Beim Grillen greifen die meisten automatisch zur Alufolie. Die silberne Allzweckwaffe ist praktisch, weit verbreitet und eignet sich für viele Anwendungen. Doch gerade bei BBQ-Klassikern gibt es mittlerweile eine spannende Alternative.
Das Problem mit Alufolie: Sie schließt das Grillgut sehr dicht ein und erzeugt dabei einen Dampf-Effekt. Bei Brisket oder Pulled Pork kann das dazu führen, dass die äußere Kruste – die sogenannte Bark – weicher wird und an Biss verliert.
Wie chip.de berichtet, greifen viele BBQ-Fans deshalb lieber zu Butcher Paper. Das auch als Metzgerpapier bekannte Material ist etwas durchlässiger als Folie und ermöglicht mehr Luftaustausch.
Butcher Paper schützt das Fleisch und hält die Feuchtigkeit im Inneren – lässt aber genug Dampf entweichen, damit die Oberfläche fest und aromatisch bleibt. Es gilt daher als eleganter Mittelweg zwischen offenem Garen und dichtem Einpacken.

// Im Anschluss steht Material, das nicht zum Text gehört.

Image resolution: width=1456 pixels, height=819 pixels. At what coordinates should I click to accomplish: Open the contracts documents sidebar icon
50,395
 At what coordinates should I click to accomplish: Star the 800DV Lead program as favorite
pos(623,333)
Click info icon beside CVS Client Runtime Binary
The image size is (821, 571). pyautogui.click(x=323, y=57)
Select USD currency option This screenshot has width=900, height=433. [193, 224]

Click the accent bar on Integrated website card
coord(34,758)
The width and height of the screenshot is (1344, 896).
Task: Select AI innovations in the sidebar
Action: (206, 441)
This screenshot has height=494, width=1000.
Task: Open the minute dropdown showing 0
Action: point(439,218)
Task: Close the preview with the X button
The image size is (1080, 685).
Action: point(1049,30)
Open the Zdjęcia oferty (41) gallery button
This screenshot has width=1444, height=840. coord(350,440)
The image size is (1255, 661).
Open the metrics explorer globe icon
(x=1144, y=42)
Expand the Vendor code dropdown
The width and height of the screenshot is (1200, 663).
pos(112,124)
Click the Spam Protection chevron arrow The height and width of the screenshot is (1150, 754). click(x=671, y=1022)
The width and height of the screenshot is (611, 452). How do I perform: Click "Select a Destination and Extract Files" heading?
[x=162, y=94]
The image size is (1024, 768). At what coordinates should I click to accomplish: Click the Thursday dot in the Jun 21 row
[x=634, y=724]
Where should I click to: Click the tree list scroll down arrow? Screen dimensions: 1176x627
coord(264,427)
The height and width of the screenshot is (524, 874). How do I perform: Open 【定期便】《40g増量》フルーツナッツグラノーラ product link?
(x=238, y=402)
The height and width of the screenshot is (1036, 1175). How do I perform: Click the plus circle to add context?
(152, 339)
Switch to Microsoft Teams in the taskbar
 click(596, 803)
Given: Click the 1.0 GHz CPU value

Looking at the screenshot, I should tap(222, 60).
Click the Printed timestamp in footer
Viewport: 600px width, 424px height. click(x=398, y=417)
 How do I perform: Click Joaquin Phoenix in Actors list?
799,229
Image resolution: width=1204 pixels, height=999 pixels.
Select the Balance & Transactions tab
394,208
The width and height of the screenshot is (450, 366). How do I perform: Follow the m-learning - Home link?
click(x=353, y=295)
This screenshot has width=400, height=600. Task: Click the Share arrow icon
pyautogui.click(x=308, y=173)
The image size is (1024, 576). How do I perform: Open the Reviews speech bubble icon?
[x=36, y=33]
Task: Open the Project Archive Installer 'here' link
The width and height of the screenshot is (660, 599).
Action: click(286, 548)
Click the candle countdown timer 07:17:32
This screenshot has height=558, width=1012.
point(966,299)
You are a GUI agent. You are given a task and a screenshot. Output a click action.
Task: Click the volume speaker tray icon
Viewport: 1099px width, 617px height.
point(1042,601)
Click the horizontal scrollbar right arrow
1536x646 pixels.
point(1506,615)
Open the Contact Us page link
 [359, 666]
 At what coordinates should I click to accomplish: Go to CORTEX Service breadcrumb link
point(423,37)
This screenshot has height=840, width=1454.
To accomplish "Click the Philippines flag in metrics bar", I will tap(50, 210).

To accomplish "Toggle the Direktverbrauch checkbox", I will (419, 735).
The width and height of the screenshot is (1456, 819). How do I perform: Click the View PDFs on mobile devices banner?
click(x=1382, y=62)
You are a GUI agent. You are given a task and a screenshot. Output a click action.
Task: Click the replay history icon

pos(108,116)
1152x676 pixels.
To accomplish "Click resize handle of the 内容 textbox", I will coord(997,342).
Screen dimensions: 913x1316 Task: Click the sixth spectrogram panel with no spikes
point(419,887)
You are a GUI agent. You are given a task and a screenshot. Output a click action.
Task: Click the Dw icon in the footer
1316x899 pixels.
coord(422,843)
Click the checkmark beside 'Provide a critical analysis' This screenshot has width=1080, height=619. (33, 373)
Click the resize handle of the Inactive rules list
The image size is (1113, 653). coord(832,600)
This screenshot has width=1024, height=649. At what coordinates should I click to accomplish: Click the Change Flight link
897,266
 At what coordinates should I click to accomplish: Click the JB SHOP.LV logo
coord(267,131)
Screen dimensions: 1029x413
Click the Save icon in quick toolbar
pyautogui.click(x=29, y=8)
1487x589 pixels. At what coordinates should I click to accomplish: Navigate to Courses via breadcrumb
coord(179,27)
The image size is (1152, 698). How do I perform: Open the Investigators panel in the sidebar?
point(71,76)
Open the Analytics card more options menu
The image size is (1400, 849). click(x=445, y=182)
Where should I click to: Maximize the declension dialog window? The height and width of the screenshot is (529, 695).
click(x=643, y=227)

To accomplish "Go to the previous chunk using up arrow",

Besonders bei größeren Fleischstücken mit langer Garzeit spielt Butcher Paper seine Stärken aus. Beim sogenannten Slow-Grillen werden die Stücke in das Papier eingewickelt und zwischen einer halben Stunde und zwei Stunden gegart. Das Ergebnis: saftiges, zartes Fleisch mit einer stabilen Kruste.
Fazit: Alufolie hat weiterhin ihre Berechtigung, vor allem wenn es darum geht, Feuchtigkeit maximal einzuschließen. Wer aber bei Brisket oder Pulled Pork mehr Wert auf eine knusprige Bark legt, sollte Butcher Paper zumindest einmal ausprobieren.